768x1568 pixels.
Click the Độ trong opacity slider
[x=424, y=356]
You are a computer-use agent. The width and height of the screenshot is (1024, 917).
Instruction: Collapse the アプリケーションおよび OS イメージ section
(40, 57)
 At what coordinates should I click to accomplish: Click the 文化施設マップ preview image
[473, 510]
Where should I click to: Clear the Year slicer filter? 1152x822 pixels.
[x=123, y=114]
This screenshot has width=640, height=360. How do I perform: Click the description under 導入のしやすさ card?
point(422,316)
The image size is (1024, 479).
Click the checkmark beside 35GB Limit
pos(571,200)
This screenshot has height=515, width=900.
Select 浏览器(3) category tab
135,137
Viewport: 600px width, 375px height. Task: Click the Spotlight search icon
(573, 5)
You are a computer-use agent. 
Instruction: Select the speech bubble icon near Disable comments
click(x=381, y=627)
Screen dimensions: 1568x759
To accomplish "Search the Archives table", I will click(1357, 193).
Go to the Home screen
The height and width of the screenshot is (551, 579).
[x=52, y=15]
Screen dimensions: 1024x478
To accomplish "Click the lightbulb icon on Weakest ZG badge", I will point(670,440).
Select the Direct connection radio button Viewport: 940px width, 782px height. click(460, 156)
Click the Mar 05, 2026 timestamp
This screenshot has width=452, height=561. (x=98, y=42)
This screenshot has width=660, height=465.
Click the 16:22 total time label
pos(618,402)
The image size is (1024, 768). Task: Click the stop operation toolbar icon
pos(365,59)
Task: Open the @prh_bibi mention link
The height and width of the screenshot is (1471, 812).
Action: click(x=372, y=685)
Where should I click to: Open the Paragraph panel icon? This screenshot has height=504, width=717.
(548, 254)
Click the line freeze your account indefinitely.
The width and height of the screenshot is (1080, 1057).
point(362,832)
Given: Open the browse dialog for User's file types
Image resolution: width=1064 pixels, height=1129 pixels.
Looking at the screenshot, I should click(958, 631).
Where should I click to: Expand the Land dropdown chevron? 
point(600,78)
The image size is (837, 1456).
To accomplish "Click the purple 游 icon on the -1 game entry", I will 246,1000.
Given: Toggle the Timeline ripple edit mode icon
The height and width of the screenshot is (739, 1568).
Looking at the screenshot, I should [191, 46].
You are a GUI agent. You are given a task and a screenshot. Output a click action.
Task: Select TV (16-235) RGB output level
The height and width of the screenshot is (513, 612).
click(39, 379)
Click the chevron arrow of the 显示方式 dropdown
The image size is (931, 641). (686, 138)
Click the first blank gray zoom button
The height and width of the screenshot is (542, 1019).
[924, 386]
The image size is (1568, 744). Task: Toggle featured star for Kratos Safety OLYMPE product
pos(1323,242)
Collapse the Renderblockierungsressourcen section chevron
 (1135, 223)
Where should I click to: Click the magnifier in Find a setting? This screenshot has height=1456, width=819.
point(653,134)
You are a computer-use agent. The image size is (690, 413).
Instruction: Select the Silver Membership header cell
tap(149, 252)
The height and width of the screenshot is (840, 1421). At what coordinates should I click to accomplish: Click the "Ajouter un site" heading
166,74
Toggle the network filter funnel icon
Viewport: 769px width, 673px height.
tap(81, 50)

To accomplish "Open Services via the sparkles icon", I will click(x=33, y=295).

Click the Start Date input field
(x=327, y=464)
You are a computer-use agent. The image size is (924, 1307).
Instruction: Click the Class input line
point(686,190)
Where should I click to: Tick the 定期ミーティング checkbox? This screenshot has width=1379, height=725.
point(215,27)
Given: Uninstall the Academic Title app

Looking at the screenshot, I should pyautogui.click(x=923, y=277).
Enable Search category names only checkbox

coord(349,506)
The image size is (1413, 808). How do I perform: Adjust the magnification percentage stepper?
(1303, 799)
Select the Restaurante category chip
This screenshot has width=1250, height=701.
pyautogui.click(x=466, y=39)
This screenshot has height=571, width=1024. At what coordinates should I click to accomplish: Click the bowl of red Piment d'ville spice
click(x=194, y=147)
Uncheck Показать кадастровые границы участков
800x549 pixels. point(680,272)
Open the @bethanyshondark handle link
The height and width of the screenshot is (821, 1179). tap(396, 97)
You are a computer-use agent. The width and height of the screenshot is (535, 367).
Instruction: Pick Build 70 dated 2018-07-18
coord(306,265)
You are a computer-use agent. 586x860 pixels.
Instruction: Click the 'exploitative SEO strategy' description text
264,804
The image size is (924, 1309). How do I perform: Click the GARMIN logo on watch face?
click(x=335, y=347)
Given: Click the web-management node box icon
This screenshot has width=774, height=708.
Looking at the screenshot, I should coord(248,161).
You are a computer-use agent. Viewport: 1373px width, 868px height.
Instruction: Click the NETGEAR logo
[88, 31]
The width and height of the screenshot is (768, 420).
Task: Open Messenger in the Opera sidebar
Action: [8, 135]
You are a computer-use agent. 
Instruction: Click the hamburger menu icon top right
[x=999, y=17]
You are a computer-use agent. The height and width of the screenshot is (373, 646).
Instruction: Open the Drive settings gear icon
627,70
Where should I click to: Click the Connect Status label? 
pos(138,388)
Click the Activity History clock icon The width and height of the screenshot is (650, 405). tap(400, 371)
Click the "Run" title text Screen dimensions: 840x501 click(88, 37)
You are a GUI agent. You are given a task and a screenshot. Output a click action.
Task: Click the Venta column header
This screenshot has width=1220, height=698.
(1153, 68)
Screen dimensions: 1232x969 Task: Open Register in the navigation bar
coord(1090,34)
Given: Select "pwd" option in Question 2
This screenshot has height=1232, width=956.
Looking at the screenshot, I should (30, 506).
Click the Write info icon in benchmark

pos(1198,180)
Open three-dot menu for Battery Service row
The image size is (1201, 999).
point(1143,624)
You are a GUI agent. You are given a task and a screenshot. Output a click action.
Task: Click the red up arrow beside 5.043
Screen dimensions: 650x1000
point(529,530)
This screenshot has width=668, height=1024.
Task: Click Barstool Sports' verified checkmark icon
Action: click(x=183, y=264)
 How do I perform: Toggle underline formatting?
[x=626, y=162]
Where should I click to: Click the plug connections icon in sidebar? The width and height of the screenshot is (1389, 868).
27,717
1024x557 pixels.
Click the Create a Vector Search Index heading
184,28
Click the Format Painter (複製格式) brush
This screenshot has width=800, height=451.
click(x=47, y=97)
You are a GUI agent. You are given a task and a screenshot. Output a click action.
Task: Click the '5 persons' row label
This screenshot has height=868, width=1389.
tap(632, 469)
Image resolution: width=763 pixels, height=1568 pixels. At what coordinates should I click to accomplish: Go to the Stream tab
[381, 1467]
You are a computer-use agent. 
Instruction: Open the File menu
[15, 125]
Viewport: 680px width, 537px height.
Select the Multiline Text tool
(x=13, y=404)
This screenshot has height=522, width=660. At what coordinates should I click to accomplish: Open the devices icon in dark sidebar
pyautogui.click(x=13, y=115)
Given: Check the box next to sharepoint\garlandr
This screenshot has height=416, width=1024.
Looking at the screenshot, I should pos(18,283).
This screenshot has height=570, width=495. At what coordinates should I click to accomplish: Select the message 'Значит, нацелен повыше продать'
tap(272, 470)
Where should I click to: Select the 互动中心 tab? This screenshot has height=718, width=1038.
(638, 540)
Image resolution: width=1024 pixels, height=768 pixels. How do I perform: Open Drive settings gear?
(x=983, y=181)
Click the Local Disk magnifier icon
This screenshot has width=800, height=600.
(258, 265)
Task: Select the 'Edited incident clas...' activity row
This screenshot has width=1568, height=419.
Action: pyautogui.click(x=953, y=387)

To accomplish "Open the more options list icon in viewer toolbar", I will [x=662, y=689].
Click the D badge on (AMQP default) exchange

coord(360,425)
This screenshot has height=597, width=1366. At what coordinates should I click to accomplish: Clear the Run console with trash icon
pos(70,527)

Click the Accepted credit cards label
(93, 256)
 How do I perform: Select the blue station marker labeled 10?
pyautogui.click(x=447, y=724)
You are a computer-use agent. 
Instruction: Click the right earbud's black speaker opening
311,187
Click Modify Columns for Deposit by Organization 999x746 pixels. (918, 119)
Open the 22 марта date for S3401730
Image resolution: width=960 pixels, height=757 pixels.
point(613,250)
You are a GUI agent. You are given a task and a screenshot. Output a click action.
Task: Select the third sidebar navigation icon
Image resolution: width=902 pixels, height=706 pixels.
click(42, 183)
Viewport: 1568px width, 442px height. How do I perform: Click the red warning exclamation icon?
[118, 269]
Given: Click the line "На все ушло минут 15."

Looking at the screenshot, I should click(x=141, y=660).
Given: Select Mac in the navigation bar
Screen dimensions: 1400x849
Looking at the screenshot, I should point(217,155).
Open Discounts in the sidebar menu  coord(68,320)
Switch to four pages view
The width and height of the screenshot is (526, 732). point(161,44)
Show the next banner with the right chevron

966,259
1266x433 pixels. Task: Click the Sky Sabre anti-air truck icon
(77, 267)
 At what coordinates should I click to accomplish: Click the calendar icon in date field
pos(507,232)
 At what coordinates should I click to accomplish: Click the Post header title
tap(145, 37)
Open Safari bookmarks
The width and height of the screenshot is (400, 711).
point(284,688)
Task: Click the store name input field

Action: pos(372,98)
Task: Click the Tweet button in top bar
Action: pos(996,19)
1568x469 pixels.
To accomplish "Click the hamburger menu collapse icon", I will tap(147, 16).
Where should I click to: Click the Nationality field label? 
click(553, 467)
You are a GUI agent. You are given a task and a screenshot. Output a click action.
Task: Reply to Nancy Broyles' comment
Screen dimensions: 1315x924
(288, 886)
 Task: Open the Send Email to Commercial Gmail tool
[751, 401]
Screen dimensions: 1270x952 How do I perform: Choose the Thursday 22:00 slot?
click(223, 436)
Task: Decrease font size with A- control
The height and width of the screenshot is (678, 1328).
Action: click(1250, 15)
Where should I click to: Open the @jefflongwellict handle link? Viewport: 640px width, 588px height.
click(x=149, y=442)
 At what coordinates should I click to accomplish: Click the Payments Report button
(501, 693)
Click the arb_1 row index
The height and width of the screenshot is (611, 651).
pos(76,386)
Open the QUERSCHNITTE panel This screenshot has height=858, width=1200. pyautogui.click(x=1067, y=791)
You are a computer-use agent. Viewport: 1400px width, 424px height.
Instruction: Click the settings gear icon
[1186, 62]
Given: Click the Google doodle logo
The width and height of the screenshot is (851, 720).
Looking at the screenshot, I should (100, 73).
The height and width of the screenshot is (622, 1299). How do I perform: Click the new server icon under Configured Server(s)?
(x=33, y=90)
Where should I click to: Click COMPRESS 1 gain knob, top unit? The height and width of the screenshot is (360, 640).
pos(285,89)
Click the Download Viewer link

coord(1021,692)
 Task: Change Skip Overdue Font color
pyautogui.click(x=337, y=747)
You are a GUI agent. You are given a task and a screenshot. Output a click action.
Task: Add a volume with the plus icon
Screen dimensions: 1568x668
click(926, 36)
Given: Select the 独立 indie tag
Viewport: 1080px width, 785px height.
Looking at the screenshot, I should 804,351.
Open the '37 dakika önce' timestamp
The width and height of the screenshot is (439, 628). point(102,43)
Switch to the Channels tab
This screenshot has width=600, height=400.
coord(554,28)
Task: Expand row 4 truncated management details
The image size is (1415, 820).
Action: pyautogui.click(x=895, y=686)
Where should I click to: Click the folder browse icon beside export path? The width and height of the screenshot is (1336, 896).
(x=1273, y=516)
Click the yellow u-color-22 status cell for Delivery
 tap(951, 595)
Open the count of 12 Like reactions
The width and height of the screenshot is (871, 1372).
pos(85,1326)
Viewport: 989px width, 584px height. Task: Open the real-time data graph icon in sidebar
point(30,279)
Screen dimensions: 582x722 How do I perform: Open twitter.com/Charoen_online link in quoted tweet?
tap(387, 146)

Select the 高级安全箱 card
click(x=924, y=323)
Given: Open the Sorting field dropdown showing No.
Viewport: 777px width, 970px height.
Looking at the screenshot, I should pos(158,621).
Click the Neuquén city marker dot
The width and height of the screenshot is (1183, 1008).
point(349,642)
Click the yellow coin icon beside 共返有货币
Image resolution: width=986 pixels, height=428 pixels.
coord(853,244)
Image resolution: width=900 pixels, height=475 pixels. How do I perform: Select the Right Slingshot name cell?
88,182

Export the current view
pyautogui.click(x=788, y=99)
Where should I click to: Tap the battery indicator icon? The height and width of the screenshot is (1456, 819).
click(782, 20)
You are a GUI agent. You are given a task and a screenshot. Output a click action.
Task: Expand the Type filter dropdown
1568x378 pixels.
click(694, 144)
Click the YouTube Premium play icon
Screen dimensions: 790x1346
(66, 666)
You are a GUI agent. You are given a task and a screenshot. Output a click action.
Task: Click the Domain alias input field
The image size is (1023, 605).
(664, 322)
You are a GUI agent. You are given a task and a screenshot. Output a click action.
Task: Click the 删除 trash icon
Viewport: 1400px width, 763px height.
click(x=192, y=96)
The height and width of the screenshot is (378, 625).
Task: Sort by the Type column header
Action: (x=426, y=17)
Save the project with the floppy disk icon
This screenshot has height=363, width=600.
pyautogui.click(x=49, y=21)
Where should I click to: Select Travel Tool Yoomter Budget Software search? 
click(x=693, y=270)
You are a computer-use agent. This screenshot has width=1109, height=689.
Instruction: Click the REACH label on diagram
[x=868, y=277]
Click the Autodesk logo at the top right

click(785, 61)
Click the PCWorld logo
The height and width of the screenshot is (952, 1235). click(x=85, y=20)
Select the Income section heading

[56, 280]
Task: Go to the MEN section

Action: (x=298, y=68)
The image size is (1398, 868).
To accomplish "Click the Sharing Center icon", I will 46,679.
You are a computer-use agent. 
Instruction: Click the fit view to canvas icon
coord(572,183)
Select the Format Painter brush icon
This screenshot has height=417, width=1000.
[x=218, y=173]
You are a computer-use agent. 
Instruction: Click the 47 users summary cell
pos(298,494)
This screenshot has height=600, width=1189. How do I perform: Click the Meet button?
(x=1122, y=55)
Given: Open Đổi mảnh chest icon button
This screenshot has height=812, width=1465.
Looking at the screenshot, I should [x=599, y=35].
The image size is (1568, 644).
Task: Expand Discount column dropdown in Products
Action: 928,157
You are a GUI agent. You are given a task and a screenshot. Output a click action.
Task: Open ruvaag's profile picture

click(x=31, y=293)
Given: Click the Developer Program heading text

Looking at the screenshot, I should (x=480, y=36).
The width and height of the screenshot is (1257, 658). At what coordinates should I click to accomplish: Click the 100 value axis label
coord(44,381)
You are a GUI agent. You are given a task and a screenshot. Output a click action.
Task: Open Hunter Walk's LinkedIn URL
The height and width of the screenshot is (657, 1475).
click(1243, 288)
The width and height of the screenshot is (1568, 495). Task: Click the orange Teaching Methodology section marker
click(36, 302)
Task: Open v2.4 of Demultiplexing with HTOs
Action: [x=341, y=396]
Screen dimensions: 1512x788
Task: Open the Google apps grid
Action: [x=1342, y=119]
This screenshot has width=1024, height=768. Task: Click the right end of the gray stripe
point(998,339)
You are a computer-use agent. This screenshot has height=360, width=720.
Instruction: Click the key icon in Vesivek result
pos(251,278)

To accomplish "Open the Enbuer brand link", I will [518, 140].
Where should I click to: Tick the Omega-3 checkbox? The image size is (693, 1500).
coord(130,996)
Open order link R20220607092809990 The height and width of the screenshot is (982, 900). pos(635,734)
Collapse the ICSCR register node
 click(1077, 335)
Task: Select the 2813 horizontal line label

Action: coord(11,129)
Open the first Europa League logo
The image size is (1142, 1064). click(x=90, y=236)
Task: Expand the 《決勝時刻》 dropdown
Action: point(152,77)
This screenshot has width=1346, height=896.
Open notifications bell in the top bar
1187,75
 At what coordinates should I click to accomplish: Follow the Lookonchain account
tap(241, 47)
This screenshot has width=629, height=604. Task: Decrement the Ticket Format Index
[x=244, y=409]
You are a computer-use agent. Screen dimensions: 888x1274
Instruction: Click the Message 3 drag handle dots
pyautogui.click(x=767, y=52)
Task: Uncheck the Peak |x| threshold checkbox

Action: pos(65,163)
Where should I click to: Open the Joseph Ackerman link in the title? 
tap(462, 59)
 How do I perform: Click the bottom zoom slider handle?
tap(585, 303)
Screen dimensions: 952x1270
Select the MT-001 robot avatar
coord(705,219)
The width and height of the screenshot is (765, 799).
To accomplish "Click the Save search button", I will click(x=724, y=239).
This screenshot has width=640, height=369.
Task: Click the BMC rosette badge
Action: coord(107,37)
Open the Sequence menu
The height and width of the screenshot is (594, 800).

**WHAT THE TASK ASKS:** What are the lines above that hold the string "brush"? Copy them.

**ANSWER TO THE PROBLEM:**
Click the Format Painter (複製格式) brush
Select the Format Painter brush icon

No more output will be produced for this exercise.